Dauer --> 8 bis 12 Minuten reichen für einen Saunagang aus. Dafür sollten Sie diesen zwei - bis dreimal wiederholen. Neueinsteiger bleiben anfangs besser nur 5 Minuten in der Kammer.

Essen --> Gehen Sie nie hungrig oder gar mit vollen Magen in die Sauna.

Fußbad --> Sind die Füße kalt, kommt man nicht ins Schwitzen. Machen Sie vorher ein Fußbad, damit die Füße die normale Temperatur bekommen. Gerade im Winter sind die Füße meist doch kälter.

Frauensauna
Sitzposition --> Je weiter oben Sie sitzen umso heißer ist es. Deshalb beginnen Einsteiger unten. Wenn genug Platz ist, sollten Sie sich hinlegen. Dadurch wird der Körper gleichmäßig durchgewärmt. Dass Sie ein Handtuch zum Sitzen/Liegen benutzen ist wohl selbstverständlich. Schließlich sitzt man ungern im Schweiß von anderen, deshalb aus hygienischen Gründen stets ein Handtuch unter den Körper.
Nehmen Sie sich Zeit -->Sie sollten mindestens 2 Stunden Zeit einplanen. Drei Stunden sind sogar besser um keine Hektik aufkommen zu lassen.


Tauchbecken --> Nur für Geübte Saunagänger. Und wegen der Hygiene natürlich erst nach dem Duschen.

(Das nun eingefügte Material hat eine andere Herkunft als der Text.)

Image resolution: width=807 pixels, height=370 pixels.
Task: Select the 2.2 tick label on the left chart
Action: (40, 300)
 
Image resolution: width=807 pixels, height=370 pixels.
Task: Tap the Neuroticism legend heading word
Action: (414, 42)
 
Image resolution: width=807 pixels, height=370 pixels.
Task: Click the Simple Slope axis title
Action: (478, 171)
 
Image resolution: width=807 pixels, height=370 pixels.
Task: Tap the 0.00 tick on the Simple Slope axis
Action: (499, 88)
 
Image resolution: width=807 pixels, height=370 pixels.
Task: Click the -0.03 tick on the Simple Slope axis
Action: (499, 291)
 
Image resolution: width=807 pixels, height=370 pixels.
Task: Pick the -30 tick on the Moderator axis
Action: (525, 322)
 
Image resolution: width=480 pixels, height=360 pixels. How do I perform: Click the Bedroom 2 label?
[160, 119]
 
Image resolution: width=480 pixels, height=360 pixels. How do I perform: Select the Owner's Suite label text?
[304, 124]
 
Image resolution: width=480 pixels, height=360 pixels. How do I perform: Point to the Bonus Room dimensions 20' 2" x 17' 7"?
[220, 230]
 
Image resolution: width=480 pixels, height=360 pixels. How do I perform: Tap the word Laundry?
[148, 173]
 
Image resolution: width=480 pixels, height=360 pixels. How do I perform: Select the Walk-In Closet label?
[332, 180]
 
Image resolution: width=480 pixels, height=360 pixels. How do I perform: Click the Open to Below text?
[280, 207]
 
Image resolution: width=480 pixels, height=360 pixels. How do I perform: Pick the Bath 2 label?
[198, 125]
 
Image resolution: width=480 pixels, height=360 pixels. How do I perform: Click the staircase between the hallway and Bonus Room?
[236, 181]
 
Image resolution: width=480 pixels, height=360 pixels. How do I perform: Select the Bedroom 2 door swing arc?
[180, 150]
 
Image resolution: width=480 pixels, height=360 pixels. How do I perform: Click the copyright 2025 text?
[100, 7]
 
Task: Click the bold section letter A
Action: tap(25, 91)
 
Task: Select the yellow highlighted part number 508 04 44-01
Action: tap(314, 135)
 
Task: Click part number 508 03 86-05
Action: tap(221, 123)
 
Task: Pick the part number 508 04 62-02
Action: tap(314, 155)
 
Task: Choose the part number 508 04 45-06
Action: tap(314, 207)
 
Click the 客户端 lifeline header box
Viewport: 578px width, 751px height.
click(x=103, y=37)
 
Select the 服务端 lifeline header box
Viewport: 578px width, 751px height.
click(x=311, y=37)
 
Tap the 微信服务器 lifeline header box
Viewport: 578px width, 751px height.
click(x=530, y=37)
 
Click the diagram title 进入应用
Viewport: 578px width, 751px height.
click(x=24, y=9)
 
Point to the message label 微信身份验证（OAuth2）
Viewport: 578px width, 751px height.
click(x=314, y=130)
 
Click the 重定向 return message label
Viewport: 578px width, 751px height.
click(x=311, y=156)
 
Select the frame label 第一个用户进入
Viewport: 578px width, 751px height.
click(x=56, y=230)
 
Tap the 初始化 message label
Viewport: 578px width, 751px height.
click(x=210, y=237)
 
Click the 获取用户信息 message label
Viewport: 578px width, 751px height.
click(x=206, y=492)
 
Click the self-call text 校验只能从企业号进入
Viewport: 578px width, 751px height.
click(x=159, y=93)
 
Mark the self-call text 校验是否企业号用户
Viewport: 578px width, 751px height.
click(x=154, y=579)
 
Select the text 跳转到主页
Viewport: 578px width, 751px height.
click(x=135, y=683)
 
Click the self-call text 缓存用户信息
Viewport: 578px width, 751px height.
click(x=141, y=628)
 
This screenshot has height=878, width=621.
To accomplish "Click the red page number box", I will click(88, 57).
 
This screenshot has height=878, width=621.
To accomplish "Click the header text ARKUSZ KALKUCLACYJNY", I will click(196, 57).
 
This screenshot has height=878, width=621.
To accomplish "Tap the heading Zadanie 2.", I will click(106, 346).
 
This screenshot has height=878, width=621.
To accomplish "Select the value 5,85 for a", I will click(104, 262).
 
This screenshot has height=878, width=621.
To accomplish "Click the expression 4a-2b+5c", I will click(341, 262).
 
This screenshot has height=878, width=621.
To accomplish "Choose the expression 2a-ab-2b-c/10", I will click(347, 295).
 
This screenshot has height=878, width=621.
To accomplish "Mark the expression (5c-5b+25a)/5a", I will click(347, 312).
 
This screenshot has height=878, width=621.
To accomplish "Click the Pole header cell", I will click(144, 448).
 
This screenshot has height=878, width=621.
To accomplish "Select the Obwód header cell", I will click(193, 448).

Trinken --> Während des Saunabades nichts trinken, sonst wird der Entschlackungsprozess unterbrochen. Dafür dürfen Sie hinterher zügellos Ihren Durst löschen.
Solarium
Solarium Unabhängigkeit vom Wetter. Mit einem Solarium ist jede Freizeit eine Sonnenzeit. Die Besonnung ist bequem im Tagesablauf unterzubringen- egal wann. Es ist gut zu kombinieren mit Freizeit und Sport, Fitness und Sauna, Kosmetik und Entspannung. Man braucht keine Weiten Reisen in sonnigere Gefilde zu planen, nur um zu bräunen. Natürliche Bräune (wenn man mag, auch nahtlos). Ohne schminken. Dauerhaft haltbar. Man kann die Urlaubsbräune noch ein wenig "konservieren".
Solarium hellt Gemüt auf
Schlafmediziener bekunden einen interessanten Zusammenhang zwischen Licht und Stimmung. Neue Untersuchungen beweisen, daß auch über die Haut Helligkeit wahrgenommen werden kann. Deshalb sei es möglich, sein Gemüt auf der Sonnenbank aufzuhellen, meint der Privatdozent D. J. Zulley. Sein Forschungsteam hat herausgefunden: Während in dunklen Räumen der Körper verstärkt das Hormon Melatonin bildet, sinkt die Produktion dieser Substanz bei hoher Lichtintensität. Das ist erfreulich: Melatonin gilt nähmlich als "schlafanstoßend und stimmungsdrückend" - und bewirkt z.B. genau das, was wir bei ewigem Regen empfinden.
Nutzen Sie die positiven Allgemeinwirkungen, besonders in den sonnenarmen Wintermonaten! Oder entspannen Sie ganz einfach, schalten Sie ab, tanken Sie Energie.